Ok so it's about time for a new rant, I keep looking at that old one and getting annoyed because it's so out of date. I've been getting drunk and/or stoned way too much recently and making an arse out of myself.. but yet I haven't been laid all year and i'm starting to worry whether my weight has just reached the point where men are just physically repulsed. I know that sounds all cliche woman whining, but i'm very used to male attention and I have actually reached a worrying and kind of disgusting weight.. I'm so deprived of affection, even minor flirting, I feel very desolate and seriously frustrated. Just some flirting! Holding hands! I would have scorned and sneered at this epistle a couple of years ago, not just for its weakness but for its... desperation and also the fact that it's TRUE. I've been single for almost three years now with now future hope on the horizon. So i need to lose weight but I know that's not all of it. Possibly just focusing on myself, try writing and sketching and work on the guitar.
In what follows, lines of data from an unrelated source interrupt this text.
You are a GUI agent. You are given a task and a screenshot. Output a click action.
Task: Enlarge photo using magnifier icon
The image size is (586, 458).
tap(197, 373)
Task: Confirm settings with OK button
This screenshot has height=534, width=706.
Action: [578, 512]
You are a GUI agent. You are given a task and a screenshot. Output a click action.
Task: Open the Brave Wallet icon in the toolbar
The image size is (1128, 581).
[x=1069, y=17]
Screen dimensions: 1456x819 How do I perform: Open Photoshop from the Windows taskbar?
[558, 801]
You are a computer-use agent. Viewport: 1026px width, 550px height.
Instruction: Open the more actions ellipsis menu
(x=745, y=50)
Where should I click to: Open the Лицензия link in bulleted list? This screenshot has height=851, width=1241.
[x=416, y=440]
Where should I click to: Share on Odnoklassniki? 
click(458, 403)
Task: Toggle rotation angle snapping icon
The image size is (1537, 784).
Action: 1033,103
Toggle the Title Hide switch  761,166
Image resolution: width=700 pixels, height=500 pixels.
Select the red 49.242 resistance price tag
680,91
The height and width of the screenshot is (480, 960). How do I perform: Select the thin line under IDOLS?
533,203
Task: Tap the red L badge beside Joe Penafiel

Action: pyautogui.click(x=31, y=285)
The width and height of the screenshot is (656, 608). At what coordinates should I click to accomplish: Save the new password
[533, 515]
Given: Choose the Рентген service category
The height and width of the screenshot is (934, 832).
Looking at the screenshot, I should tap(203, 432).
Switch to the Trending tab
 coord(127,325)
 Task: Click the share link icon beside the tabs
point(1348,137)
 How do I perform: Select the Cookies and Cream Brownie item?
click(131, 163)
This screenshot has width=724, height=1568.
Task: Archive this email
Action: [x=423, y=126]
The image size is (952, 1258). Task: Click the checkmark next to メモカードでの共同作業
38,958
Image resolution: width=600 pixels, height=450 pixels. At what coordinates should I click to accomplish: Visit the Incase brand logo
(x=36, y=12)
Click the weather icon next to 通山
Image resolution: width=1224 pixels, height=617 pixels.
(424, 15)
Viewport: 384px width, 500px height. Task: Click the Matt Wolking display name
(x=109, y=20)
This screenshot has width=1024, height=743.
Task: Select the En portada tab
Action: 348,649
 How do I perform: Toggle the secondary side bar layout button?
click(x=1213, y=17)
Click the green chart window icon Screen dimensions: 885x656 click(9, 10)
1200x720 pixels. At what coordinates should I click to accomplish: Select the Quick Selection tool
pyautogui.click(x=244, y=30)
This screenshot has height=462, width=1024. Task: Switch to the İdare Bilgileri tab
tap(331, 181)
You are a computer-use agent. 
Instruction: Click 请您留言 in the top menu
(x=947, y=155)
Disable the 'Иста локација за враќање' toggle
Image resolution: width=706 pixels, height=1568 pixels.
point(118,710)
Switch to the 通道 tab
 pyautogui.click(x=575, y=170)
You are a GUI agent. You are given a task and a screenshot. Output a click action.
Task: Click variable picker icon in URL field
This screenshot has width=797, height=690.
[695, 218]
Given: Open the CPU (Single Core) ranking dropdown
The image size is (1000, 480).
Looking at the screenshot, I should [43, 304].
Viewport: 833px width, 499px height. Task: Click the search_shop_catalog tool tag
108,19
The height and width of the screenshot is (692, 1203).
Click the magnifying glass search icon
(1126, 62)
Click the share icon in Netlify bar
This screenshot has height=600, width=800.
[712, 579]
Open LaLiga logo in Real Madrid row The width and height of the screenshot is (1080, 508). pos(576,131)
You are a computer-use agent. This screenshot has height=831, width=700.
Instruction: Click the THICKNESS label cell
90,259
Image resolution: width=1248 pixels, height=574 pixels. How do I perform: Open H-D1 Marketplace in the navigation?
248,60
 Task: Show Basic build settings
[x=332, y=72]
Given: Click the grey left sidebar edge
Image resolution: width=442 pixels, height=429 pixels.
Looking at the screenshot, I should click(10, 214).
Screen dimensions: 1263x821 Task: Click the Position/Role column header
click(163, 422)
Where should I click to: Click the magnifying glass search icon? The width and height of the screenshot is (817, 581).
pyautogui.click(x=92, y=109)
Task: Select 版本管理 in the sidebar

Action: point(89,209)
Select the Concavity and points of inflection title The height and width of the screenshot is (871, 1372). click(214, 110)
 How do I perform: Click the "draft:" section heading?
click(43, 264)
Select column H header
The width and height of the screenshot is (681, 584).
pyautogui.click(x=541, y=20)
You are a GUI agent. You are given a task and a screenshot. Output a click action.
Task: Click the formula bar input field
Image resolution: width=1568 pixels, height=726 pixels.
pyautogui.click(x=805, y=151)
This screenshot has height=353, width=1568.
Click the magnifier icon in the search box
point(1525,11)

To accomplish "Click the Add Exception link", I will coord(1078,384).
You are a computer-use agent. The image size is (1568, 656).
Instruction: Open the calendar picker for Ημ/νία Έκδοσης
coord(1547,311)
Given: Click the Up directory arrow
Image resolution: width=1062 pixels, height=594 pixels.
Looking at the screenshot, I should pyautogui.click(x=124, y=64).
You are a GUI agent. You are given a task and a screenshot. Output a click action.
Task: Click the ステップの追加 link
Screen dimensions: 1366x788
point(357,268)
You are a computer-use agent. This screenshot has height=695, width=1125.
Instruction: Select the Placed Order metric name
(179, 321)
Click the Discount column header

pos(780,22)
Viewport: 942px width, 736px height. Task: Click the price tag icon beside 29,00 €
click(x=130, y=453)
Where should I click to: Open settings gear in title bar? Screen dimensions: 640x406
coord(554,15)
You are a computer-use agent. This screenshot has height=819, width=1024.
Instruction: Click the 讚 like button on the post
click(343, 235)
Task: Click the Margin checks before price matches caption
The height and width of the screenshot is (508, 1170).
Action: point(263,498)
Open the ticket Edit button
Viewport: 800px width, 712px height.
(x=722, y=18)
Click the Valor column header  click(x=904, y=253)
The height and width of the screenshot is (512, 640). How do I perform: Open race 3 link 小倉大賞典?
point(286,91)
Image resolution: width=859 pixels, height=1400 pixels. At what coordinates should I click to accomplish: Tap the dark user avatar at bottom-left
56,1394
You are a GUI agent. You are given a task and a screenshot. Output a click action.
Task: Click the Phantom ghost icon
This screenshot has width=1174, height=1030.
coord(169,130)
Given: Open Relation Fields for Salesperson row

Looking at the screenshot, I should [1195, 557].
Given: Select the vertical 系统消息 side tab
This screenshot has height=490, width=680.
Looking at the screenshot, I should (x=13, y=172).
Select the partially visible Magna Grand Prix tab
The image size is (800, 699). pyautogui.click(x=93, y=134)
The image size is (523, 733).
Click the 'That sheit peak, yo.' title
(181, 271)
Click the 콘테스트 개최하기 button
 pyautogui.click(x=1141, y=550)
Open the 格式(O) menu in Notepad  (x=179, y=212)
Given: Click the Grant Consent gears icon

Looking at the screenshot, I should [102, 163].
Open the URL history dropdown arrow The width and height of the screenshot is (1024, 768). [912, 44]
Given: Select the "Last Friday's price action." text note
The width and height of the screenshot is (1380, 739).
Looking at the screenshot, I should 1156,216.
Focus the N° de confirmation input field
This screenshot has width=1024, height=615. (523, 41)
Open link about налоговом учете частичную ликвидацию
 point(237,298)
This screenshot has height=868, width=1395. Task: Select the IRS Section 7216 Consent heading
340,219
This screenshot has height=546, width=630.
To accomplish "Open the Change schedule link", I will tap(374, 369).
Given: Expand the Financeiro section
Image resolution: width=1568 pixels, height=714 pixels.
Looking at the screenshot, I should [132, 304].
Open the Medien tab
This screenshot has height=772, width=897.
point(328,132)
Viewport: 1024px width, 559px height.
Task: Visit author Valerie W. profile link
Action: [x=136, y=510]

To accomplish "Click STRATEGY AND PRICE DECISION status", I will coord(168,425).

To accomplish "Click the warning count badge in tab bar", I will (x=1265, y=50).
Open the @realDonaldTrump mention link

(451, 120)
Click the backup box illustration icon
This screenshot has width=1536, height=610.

I have uni again now which is good, possibly some man there will not mind.. WAIT focusing on myself... Casual sex I don't want, even a relationship with no sex would be fine by me, for a while anyway. I've made myself sound even less appealing than I probably am, I think my lonliness and desperation can be smelled, they cling to me like a film and when people pick up on it they run a mile. Oh to be the strong person I once was, the confidence, the knowledge that everything would turn out for the best and that happiness was in store. I need to gain that back. Little steps. I even feel better after writing this.
Right, I will not write again until my outlook has improved. I need to find ways to restore my confidence inch by inch, ideas anyone?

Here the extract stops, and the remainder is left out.